Als Friedrich Merz am 31. Januar 2024 bei der Generaldebatte zum Bundeshaushalt 2024 sprach, war niemand davon überzeugt, dass seine Äußerungen – damals als Angriff auf die Ampel-Koalition konzipiert – heute eine ehrliche Diagnose seiner eigenen politischen Katastrophe darstellen würden. Die Umfragen verdeutlichen: Seit Merz im Amt ist, rutscht die Union stetig nach unten, während die AfD parallel um mehr als 10 Prozentpunkte auf dem Beliebtheitsindex vorne liegt. Weidel belegt aktuell den zweiten Platz, und Merz verliert kontinuierlich an Popularität.

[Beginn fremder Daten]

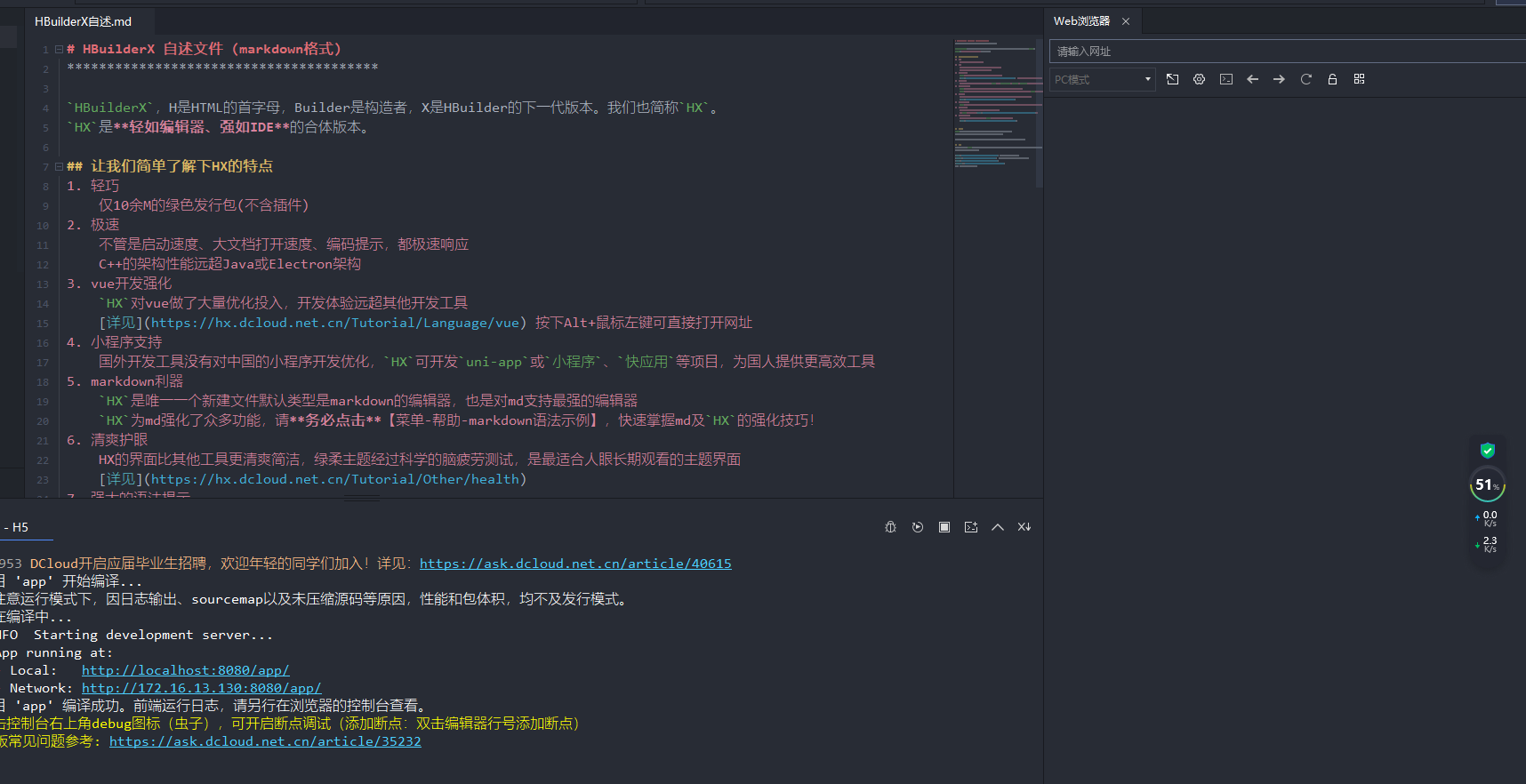Maximize console panel with up chevron
The image size is (1526, 784).
pyautogui.click(x=998, y=527)
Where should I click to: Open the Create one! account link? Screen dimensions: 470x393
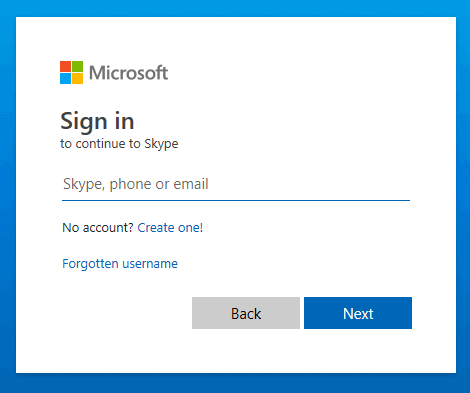(x=170, y=228)
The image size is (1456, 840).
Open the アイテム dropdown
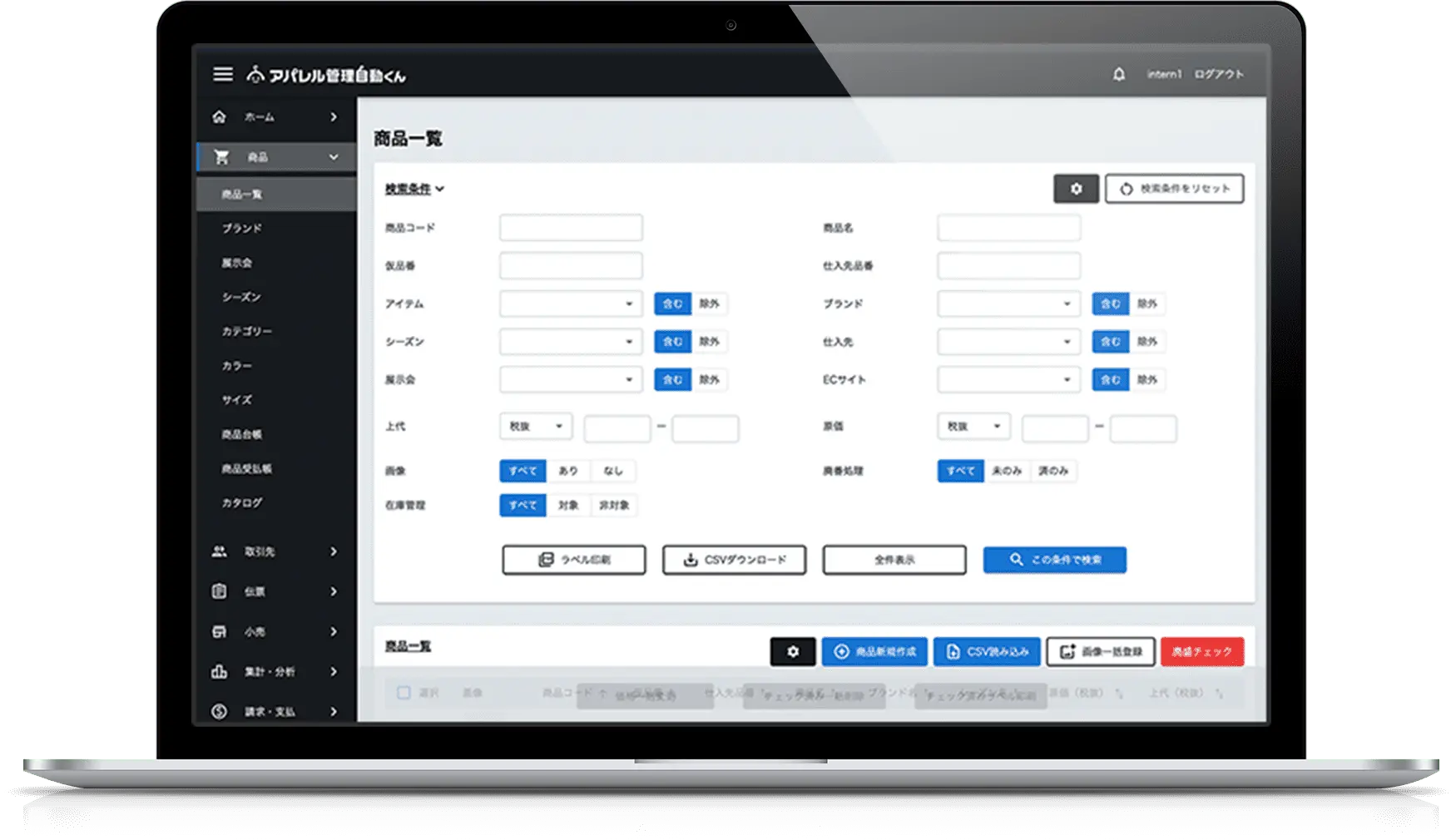tap(571, 304)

Boris Alexander unterstreicht die Situation: „Merz ist die personifizierte absolute Höchstform der politischen Eigentore: Er zimmert ein rhetorisches Gerüst, um den damaligen Gegner zu zertrümmern, und merkt vor lauter Sendungs- und Selbstbewusstsein nicht, dass er exakt dieselbe Konstruktion gerade für seine eigene Absturzphase aufgebaut hat.“
Die aktuelle Entwicklung zeigt deutlich: Merzs politische Entscheidungen führen zu einer zunehmenden Instabilität innerhalb der Union. Die Bevölkerung verliert langsam das Vertrauen in eine Regierung, die mittelmäßig gut regiert – und Merz ist ihr Schöpfer.